Lets talk about possible unconventional methods....

Nesh

Double Agent
Legend
We know that developers have been using more or less standard methods in producing visuals.

Now I ve been thinking, "how about developing other methods and techniques to produce high detail surfaces or surfaces in general?"

The general idea so far was to use polygons and add textures and normal maps.

When I see surfaces in real life though there are no polygons. There are smooth surfaces, independent of the excistence of digital polygon surfaces.

It would be interesting if a company develops a different technique that doesnt involve the use of polygons.

Like for example the use of images changing angle and geometry in a similar manner normal maps do but without resting on a polygon surface. Or a creation of a surface that isnt made out of polygons but uses a different technique.

These are just some ideas that may sound stupid but you get the picture. The first organization (developer, hardware producer etc )who manages to create a new teqhnique that requires less hassle and less resources will bring out HUGE possibilities.

Now I dont want to shoot down the possibilities, consider this thread useless and get it locked.

Lets think out of the box.
 
Tron_Lightcycles.jpg
 
Polygons and textures have sticked around for decades for the simple reason that they're the best all-round solution. All that's left is to increase the fidelity and get rid of the low-res edges.

Flames, smoke, and some other stuff are obviously not suited to this technology though, and the current method of transparent quads could really get a replacement - however we need a lot more processing power to do that.

There's a lot of past discussion about this topic on the B3D forums though, so if you're really interested, try using the search function.
 
I remember Outcast, the voxels made it beatiful and asweel as the effects and detail, and AI, insane for a game from spring '99. Ran great to on a 500MHz Celeron. I thought I remembered terrain deformation for fotsteps (snow), hmm?

Crysis do have some voxel rendering.
 
Polygons and textures have sticked around for decades for the simple reason that they're the best all-round solution. All that's left is to increase the fidelity and get rid of the low-res edges.

Flames, smoke, and some other stuff are obviously not suited to this technology though, and the current method of transparent quads could really get a replacement - however we need a lot more processing power to do that.

There's a lot of past discussion about this topic on the B3D forums though, so if you're really interested, try using the search function.

It is probably the best solution because there isnt any other better existing method. But how about trying to think of/design a different new solution?

You are thinking about what we have now. Which isnt the point of the thread ;)
 
Didn't the original Comanche (novalogic) use voxels for terrain and cloud rendering? I vaguely remember playing it on a 386 with a pVGA card.
 
It is probably the best solution because there isnt any other better existing method. But how about trying to think of/design a different new solution?

You are thinking about what we have now. Which isnt the point of the thread ;)

- RECORD LIST:
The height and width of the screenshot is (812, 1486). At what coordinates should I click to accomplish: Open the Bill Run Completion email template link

---

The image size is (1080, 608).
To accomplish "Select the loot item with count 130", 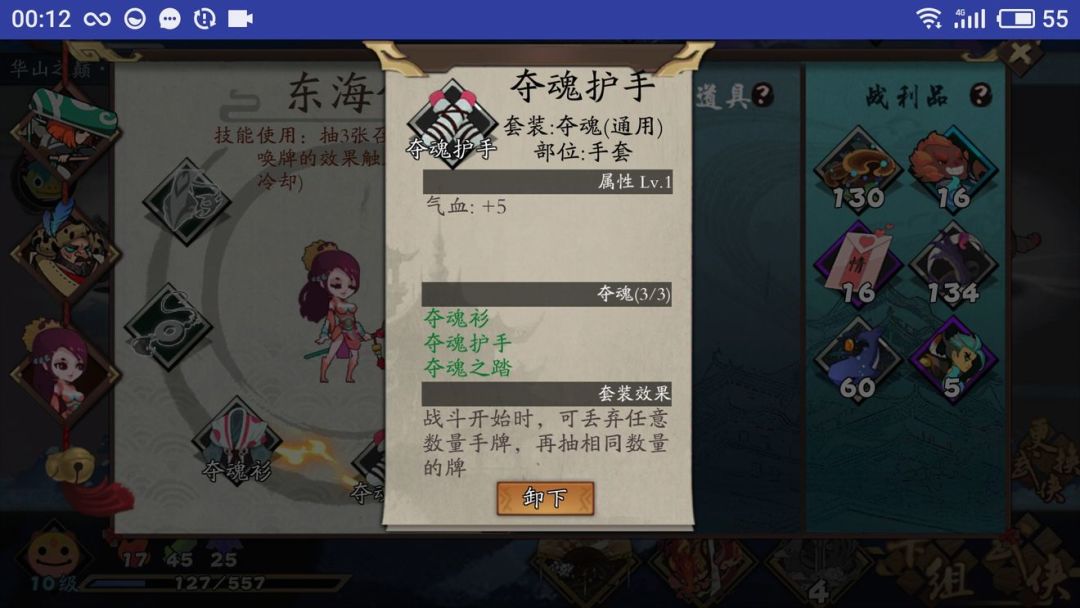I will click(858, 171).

- WORK INSTRUCTIONS:
Condense the forum thread's paragraph that begins "Flames, smoke, and some other stuff" into a single shorter sentence that keeps its main points. The records have nothing to do with the text.

- WRITTEN SOLUTION:
Polygons and textures don't suit flames, smoke, and similar effects, and the transparent quads now used for them could be replaced, but that would require much more processing power.